Dernière sortie de l’été demain, sur la Belle. De la pluie et un temps automnal annoncé, j’espère que le moral va remonter…

Matinal mais pas trop.

En ce Dimanche matin, impossible de dormir. Non pas que le lit ne soit pas confortable mais la chaleur irrespirable accumulée dans la journée ne s’est pas dissipée et , ajouté à cela, une soirée un peu trop arrosée… Les yeux grand ouverts, je regarde l’heure tourner, il est 8h, autant aller prendre l’air au bord de la rivière. L’eau ne peut être que salvatrice.
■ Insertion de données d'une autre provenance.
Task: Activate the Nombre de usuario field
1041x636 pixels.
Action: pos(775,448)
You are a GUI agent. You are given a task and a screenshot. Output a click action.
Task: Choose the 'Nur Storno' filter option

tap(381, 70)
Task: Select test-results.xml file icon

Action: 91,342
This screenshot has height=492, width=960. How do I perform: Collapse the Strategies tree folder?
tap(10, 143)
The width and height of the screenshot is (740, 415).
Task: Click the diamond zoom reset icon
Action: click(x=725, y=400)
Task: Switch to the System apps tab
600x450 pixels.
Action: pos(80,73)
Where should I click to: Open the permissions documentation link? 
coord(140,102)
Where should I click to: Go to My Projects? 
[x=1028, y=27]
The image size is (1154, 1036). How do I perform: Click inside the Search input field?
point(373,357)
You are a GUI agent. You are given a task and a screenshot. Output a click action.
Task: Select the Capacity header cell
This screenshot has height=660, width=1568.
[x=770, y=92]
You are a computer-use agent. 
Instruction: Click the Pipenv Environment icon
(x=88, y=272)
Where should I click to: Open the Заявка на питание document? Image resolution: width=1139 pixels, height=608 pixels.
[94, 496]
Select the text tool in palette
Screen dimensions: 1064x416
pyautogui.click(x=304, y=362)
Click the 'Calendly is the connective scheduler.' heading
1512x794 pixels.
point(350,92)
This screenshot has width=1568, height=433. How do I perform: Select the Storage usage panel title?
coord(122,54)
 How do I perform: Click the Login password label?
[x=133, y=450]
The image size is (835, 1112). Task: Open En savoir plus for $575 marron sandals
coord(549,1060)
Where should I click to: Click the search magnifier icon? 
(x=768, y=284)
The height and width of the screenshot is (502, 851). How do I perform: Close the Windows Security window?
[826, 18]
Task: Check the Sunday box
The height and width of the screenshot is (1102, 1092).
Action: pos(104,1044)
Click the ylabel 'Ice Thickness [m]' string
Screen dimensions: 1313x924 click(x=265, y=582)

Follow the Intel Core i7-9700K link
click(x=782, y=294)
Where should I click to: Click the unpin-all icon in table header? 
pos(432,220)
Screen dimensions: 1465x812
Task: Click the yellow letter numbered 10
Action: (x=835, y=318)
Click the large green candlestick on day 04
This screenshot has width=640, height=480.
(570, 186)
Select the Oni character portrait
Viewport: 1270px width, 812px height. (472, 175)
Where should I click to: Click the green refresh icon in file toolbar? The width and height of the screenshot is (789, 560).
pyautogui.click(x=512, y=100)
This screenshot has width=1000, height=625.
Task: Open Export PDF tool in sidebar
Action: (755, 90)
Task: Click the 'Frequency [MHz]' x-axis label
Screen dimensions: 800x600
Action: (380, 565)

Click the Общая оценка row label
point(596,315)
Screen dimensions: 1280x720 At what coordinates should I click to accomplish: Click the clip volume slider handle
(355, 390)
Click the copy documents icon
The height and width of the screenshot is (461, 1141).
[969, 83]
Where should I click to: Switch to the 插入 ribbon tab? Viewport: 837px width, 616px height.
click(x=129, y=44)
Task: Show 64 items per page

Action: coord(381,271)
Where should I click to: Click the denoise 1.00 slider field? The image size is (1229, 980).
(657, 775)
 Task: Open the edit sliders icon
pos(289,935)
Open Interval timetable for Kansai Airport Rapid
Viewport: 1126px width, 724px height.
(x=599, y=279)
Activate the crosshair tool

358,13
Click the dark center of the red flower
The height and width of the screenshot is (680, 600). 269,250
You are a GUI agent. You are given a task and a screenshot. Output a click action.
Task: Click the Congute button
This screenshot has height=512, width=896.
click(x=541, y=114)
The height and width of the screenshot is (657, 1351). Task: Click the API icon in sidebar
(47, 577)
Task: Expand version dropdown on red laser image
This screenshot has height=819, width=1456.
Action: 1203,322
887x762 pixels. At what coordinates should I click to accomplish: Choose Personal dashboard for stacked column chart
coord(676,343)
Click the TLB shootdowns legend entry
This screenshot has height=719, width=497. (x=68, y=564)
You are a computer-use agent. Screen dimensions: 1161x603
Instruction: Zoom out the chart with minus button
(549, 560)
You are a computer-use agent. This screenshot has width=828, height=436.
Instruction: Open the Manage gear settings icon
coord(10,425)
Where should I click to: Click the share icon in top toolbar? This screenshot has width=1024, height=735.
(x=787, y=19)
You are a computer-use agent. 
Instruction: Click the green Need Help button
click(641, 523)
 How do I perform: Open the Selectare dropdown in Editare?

Il est presque 9h quand je me retrouve garé, essayant d’enfiler péniblement le bas de lignes dans ces anneaux décidément trop petits, sans parler de l’œillet de cette mouche quasi invisible. La descente, normalement agréable me semble périlleuse, l’équilibre n’est pas toujours parfait mais j’arrive dans cette grande anse, un parcours d’un bon km très ombragé. Mon seul espoir de voir quelques gobages.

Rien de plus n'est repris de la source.